Washington DC is the go-to location for experiencing history outside of the classroom. However, DC boasts a fantastic arts and culture scene that should not be overlooked when planning your school trip. Not only is our nation’s capitol packed with cultural museums, but also many fantastic, age-appropriate live theatre performances as well. These include:
1. Folger Shakespeare Library: Experience a Shakespeare play live in an Elizabethan Theatre! The Folger Shakespeare Library is holds the world’s largest collection of Shakespeare materials. The Folger is a world renowned research center, museum, and theatre.
2. Ford’s Theatre: What an experience! Not only can students see live plays and musicals at Ford’s Theatre, but they will do so in a place pivotal to our nation’s history. On April 14, 1865, President Abraham Lincoln was shot in Ford’s Theatre by John Wilkes Booth. The theatre has been restored to its appearance on this night and is run by the National Park Service. It also holds a fantastic museum that can be visited.
3. John F. Kennedy Center for the Performing Arts: The Kennedy Center is a “living memorial” to President Kennedy. International musicians and orchestras perform on a regular basis at the Kennedy Center, along with musicals and the ongoing mystery comedy “Shear Madness”. Additionally, the National Symphony Orchestra, the Washington National Opera, and the Suzanne Farrell Ballet call the Kennedy Center home. There is also a free performance every day at 6 PM on the Millenium Stage.

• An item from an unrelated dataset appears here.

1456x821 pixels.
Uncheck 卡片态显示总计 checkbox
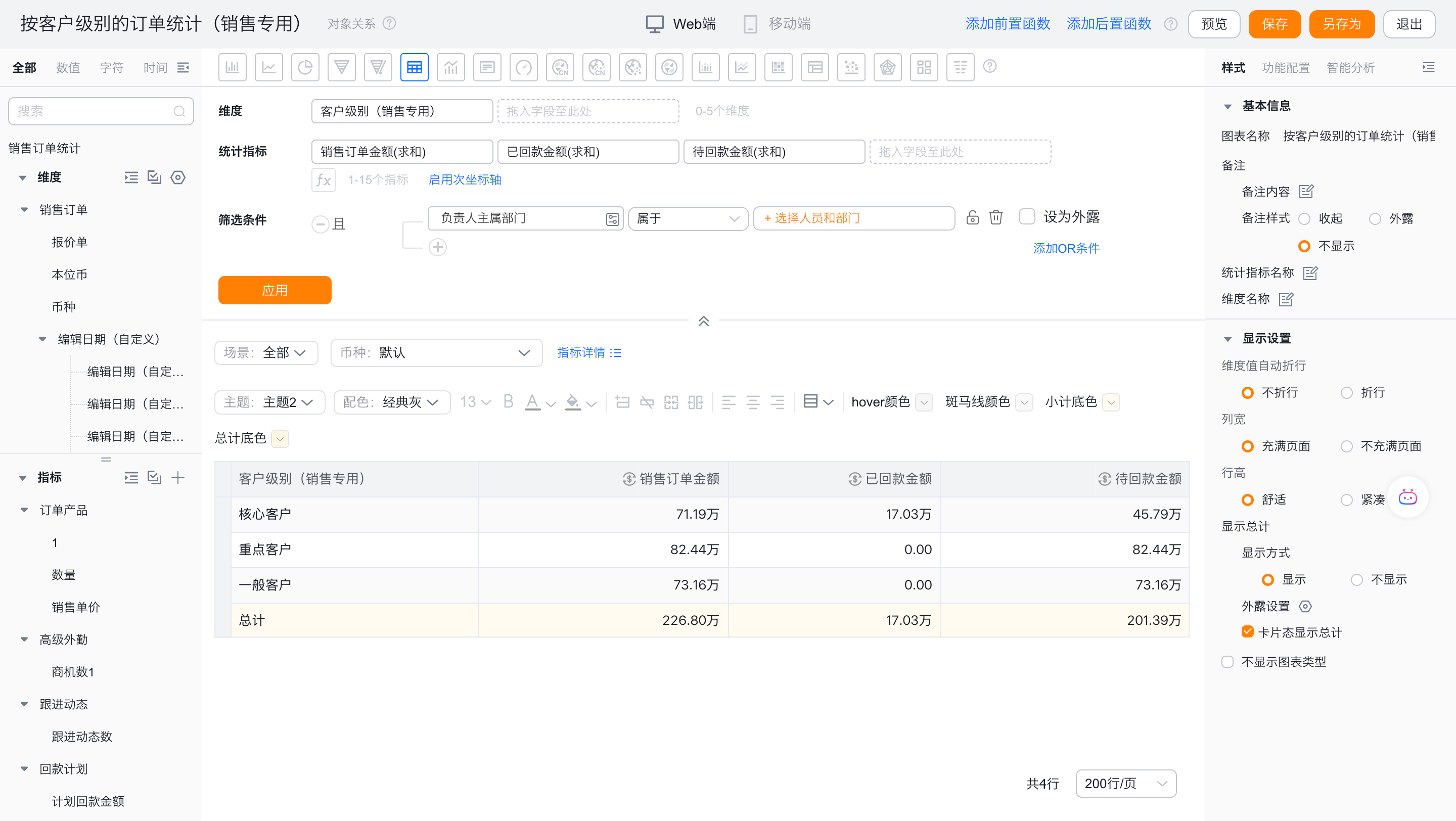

4. Discovery Theater: The Discovery Theatre is the Smithsonian’s Theatre for young audiences in Washington DC. Discovery Theater serves to excite students about the exhibitions, collections, and cultures contained in the museums on the National Mall and beyond. Students can watch performances while they visit many of the museums on the National Mall. Performances are held at the Ripley Center, at the Air & Space Museum, at the Baird Auditorium and Q’rious Learning Center of the Natural History Museum, at the Haupt Garden of the Smithsonian Castle, at the Rasmuson Theater of the American Indian Museum, and at the Round House Theatre.
5. National Theatre: The National Theatre, which opened in 1835, is one of America’s oldest continually operating theaters. It features national tours of Broadway favorites, pre-Broadway shows, children’s programming and American premieres.